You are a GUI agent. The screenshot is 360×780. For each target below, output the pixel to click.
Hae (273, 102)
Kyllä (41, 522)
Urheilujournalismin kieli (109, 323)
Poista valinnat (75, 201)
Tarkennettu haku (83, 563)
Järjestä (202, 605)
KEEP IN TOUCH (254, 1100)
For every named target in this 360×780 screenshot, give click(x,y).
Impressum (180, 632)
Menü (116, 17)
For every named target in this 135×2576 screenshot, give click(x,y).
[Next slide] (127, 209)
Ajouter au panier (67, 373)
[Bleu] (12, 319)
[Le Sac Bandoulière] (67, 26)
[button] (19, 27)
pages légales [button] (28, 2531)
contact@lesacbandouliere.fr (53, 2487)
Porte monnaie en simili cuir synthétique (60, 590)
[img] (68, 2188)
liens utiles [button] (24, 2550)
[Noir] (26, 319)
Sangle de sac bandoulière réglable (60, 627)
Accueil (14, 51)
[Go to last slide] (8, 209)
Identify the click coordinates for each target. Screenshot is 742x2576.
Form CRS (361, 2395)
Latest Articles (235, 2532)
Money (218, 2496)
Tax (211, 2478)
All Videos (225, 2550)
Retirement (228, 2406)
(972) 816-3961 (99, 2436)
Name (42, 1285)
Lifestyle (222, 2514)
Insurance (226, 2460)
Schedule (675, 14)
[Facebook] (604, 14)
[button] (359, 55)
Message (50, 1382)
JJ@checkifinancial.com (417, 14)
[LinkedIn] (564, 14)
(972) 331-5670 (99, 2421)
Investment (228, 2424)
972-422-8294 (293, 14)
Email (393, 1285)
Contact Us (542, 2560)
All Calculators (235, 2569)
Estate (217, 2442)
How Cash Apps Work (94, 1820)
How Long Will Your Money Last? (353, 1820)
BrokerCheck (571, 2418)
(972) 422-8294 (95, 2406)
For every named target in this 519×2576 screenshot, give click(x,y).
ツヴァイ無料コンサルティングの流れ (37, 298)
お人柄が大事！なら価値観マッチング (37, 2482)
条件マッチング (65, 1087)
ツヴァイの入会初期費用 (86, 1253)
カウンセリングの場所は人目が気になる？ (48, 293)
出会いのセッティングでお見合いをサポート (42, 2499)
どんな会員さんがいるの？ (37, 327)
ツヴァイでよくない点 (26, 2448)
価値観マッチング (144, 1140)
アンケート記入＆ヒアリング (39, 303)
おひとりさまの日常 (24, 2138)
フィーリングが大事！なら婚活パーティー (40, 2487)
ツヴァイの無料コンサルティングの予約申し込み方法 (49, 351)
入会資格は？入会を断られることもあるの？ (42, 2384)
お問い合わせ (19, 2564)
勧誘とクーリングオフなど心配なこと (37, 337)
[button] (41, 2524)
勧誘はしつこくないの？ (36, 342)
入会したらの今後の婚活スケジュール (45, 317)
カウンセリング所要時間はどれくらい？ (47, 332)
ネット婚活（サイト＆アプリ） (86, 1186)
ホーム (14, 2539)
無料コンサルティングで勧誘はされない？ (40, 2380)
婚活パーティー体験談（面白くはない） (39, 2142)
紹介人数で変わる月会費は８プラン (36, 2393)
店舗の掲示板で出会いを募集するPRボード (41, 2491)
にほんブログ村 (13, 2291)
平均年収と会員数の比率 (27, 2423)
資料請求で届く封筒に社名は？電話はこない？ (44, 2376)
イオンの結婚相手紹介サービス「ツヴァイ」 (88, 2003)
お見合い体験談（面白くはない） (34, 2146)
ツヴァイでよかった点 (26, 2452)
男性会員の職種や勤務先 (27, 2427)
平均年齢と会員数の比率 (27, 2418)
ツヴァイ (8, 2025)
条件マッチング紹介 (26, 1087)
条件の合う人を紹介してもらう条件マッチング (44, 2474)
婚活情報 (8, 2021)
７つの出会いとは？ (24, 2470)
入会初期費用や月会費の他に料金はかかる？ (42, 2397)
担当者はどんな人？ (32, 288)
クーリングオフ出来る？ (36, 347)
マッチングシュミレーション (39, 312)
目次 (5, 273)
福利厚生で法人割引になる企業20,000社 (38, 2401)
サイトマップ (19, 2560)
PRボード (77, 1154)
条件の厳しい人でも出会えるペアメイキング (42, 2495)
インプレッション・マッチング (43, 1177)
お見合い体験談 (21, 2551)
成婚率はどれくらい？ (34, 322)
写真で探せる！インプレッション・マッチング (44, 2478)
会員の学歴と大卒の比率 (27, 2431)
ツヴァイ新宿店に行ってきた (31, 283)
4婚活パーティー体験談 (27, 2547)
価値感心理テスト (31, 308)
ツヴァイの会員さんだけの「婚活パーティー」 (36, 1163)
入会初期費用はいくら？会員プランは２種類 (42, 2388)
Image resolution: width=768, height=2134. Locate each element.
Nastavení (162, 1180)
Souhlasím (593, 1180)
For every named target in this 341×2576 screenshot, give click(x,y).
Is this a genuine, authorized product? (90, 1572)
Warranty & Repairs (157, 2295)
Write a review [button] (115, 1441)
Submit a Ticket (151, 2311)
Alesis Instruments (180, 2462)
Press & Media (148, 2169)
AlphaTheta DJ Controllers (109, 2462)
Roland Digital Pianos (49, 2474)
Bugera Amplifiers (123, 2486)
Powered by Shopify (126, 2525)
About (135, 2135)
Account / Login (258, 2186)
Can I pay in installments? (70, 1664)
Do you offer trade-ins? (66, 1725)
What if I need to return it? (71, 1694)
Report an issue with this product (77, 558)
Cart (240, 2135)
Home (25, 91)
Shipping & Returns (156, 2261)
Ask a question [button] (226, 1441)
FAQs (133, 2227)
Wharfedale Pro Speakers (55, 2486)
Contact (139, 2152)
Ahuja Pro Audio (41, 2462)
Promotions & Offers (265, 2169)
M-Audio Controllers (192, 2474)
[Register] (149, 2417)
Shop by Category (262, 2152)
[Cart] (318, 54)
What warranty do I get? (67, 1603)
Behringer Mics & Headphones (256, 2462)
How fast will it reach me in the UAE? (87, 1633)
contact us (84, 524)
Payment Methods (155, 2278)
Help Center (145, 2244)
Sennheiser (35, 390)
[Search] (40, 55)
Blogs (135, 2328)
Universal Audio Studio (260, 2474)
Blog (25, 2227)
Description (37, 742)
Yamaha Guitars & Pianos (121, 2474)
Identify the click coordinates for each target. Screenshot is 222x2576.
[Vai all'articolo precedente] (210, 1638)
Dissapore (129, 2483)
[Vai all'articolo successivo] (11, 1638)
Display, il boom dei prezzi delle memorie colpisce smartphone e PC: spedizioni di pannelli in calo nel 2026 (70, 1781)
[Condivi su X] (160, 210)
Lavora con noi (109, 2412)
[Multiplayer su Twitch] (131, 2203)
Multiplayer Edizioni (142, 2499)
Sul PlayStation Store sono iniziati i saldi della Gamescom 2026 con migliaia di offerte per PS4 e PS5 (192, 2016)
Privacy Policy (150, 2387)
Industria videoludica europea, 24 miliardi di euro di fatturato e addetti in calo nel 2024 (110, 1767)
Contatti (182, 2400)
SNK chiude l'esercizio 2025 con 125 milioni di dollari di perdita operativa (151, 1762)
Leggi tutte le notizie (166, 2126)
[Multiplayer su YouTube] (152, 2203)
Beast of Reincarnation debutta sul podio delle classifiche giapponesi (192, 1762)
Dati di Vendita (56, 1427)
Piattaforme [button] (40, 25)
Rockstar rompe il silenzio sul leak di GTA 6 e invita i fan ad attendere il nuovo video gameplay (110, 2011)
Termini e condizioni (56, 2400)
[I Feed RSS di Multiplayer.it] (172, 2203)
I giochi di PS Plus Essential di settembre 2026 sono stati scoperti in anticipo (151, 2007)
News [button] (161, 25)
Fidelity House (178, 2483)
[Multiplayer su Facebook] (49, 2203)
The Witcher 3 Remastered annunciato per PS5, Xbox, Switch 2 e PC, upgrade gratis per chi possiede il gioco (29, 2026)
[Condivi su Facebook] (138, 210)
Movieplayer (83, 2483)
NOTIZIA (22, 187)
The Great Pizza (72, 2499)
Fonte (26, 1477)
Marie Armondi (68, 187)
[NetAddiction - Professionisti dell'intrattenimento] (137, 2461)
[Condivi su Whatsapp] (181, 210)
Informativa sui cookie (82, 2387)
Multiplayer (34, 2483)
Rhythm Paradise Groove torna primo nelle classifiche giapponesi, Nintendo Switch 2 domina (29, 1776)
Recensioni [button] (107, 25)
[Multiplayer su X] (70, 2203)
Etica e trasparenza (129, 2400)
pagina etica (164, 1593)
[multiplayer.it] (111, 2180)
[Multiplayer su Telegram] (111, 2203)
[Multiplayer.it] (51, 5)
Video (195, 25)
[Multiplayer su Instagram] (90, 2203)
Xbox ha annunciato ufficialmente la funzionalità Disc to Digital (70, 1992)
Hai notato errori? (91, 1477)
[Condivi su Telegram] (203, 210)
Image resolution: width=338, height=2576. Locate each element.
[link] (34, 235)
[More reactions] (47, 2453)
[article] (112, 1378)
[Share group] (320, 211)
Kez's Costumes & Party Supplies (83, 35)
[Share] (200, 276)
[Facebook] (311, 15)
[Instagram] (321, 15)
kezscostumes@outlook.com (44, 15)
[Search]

________________________

In the entries above, find each line that includes the string "product" and copy it.

Is this a genuine, authorized product? (90, 1572)
Report an issue with this product (77, 558)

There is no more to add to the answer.